● **SUPPLIED RECORDS**

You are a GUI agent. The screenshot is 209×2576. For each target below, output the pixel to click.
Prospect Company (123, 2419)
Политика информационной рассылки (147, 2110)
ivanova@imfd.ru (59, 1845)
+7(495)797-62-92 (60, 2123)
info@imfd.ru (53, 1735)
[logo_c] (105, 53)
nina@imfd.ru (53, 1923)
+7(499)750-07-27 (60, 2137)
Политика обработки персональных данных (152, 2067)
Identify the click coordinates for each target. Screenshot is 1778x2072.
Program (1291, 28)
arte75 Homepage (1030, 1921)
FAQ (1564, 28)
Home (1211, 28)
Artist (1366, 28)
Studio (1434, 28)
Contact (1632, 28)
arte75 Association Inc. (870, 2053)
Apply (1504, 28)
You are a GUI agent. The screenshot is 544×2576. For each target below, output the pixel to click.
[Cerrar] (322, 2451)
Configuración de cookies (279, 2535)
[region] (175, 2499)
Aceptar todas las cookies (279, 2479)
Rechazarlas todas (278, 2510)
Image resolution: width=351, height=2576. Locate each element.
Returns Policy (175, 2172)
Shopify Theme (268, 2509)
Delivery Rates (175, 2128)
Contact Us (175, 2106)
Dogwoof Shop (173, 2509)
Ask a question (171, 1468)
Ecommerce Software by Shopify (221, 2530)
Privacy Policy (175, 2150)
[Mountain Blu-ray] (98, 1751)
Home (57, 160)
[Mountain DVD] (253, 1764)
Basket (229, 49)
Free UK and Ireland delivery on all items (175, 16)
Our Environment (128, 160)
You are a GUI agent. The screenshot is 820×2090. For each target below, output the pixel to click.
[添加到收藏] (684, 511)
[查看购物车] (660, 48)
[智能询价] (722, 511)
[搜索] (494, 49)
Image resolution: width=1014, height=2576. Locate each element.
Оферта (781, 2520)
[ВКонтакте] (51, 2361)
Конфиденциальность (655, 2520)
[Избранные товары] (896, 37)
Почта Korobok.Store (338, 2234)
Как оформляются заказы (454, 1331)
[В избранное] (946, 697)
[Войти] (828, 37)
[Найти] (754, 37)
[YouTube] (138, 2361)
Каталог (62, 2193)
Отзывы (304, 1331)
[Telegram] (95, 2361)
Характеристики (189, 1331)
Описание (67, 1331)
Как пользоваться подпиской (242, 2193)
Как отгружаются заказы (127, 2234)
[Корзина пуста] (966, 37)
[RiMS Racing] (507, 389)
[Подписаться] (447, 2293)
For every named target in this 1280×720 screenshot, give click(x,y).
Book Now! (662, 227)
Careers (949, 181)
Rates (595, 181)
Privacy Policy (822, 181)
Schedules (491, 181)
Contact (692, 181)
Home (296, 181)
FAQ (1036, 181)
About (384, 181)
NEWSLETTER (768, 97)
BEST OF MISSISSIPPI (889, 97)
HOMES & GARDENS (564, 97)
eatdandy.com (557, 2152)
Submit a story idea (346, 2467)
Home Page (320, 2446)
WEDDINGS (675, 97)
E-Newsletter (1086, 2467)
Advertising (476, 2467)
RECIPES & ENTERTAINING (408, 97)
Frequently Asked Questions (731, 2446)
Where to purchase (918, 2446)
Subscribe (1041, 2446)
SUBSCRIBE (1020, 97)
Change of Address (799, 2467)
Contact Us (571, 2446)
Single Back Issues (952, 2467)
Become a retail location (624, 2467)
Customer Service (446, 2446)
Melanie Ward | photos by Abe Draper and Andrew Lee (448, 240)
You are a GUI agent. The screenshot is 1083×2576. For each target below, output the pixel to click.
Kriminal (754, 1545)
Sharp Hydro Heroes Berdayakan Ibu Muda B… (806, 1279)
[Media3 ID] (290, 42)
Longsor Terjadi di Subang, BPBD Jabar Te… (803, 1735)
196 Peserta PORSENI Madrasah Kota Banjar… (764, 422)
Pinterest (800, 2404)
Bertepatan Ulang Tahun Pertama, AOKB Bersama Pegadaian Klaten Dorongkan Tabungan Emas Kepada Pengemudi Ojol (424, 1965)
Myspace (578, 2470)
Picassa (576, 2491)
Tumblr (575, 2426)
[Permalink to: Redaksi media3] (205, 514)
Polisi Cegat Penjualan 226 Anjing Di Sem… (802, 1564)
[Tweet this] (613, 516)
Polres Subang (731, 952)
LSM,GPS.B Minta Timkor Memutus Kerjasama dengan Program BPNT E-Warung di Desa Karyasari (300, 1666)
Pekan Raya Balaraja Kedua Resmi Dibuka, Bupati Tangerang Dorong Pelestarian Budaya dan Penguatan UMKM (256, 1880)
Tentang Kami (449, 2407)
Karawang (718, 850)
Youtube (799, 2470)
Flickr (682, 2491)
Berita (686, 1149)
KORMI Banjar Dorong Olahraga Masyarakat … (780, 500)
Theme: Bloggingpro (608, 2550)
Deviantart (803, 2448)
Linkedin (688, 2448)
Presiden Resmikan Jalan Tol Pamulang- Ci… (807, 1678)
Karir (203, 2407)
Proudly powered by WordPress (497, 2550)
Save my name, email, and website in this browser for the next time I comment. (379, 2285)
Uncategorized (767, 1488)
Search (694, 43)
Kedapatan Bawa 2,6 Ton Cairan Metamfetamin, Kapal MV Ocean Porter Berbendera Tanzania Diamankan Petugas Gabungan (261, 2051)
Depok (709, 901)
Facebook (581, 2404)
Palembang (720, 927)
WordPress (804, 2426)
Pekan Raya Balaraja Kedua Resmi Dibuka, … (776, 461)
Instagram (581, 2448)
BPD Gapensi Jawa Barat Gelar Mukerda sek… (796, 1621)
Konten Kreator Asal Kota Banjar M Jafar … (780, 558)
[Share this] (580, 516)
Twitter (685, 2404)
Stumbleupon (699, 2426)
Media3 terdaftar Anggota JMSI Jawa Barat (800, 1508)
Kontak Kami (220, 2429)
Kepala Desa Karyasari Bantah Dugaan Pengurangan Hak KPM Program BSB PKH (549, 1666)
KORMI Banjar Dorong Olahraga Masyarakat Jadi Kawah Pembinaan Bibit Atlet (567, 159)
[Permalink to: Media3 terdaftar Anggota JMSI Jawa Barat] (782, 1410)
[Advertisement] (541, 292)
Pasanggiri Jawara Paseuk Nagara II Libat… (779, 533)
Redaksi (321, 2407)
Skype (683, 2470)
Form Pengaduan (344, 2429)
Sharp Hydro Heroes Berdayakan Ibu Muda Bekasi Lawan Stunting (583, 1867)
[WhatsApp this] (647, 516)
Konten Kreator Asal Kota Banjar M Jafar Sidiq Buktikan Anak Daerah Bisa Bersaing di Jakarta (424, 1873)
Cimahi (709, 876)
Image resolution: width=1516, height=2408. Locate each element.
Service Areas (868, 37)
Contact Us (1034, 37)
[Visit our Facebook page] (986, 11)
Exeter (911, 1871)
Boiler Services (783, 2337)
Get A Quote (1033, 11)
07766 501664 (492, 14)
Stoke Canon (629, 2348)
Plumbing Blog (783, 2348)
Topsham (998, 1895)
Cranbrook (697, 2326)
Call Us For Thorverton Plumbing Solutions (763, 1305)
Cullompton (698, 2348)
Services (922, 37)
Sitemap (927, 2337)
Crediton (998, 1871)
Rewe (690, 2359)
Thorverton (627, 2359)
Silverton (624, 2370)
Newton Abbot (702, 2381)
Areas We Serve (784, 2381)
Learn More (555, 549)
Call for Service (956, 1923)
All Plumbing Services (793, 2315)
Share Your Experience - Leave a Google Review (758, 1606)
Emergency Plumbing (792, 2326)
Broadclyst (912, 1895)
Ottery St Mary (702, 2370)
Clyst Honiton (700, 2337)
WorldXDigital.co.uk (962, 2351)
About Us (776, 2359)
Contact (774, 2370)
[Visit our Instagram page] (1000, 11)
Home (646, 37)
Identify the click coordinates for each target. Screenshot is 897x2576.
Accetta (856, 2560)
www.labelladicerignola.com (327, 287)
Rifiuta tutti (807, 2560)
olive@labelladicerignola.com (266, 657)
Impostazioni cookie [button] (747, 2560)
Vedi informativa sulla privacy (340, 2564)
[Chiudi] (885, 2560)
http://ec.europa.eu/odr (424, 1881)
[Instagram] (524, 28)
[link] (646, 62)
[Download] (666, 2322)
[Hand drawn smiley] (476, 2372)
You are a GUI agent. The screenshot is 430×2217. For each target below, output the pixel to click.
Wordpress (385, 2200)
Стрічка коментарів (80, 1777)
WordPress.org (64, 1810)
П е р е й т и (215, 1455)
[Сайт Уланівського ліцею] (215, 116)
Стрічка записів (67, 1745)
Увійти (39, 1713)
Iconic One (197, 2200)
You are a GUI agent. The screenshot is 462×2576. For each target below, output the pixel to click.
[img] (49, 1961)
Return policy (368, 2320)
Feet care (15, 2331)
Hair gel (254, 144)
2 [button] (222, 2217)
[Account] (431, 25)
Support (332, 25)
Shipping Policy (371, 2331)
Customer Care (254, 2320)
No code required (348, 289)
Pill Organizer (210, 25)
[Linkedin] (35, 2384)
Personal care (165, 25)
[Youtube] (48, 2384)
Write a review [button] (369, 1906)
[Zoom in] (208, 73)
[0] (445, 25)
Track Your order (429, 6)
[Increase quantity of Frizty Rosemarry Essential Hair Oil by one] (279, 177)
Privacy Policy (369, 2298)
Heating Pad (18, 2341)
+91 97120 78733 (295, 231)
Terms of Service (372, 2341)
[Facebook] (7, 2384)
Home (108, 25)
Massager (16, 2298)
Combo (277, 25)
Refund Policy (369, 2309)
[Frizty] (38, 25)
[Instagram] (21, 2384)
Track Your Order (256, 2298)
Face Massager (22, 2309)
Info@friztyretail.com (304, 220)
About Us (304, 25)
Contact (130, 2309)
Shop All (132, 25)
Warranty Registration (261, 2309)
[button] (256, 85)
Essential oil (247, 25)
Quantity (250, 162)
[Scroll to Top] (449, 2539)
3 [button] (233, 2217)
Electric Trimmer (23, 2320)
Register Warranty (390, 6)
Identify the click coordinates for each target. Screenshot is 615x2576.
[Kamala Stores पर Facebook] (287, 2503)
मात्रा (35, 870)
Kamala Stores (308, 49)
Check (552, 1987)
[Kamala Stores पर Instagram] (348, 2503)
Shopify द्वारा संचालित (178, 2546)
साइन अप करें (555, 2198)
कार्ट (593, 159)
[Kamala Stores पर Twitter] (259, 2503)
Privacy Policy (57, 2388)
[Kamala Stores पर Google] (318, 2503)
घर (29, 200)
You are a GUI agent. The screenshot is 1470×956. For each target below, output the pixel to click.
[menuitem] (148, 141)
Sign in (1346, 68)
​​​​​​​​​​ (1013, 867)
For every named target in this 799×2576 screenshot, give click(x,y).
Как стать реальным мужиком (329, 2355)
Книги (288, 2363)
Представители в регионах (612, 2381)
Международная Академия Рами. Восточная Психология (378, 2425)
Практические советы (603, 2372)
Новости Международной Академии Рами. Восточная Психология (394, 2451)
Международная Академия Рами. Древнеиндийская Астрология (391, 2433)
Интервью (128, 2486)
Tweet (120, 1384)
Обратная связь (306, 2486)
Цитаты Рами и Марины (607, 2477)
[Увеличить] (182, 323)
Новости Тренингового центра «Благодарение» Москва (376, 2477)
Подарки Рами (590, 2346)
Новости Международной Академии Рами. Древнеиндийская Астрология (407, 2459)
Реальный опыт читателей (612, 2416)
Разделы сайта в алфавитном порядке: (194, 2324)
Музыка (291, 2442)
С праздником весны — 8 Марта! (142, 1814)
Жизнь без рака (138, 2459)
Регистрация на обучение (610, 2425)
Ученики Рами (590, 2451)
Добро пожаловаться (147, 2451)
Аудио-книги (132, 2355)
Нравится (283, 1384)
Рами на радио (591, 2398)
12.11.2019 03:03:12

● **WHAT IS EXPECTED**
Return a word-for-word copy of the lines above from the one holding "Register Warranty (390, 6)" through the one holding "घर (29, 200)", with both of them included and nothing besides.

● **EXERCISE RESPONSE**
Register Warranty (390, 6)
Identify the click coordinates for each target. Screenshot is 615x2576.
[Kamala Stores पर Facebook] (287, 2503)
मात्रा (35, 870)
Kamala Stores (308, 49)
Check (552, 1987)
[Kamala Stores पर Instagram] (348, 2503)
Shopify द्वारा संचालित (178, 2546)
साइन अप करें (555, 2198)
कार्ट (593, 159)
[Kamala Stores पर Twitter] (259, 2503)
Privacy Policy (57, 2388)
[Kamala Stores पर Google] (318, 2503)
घर (29, 200)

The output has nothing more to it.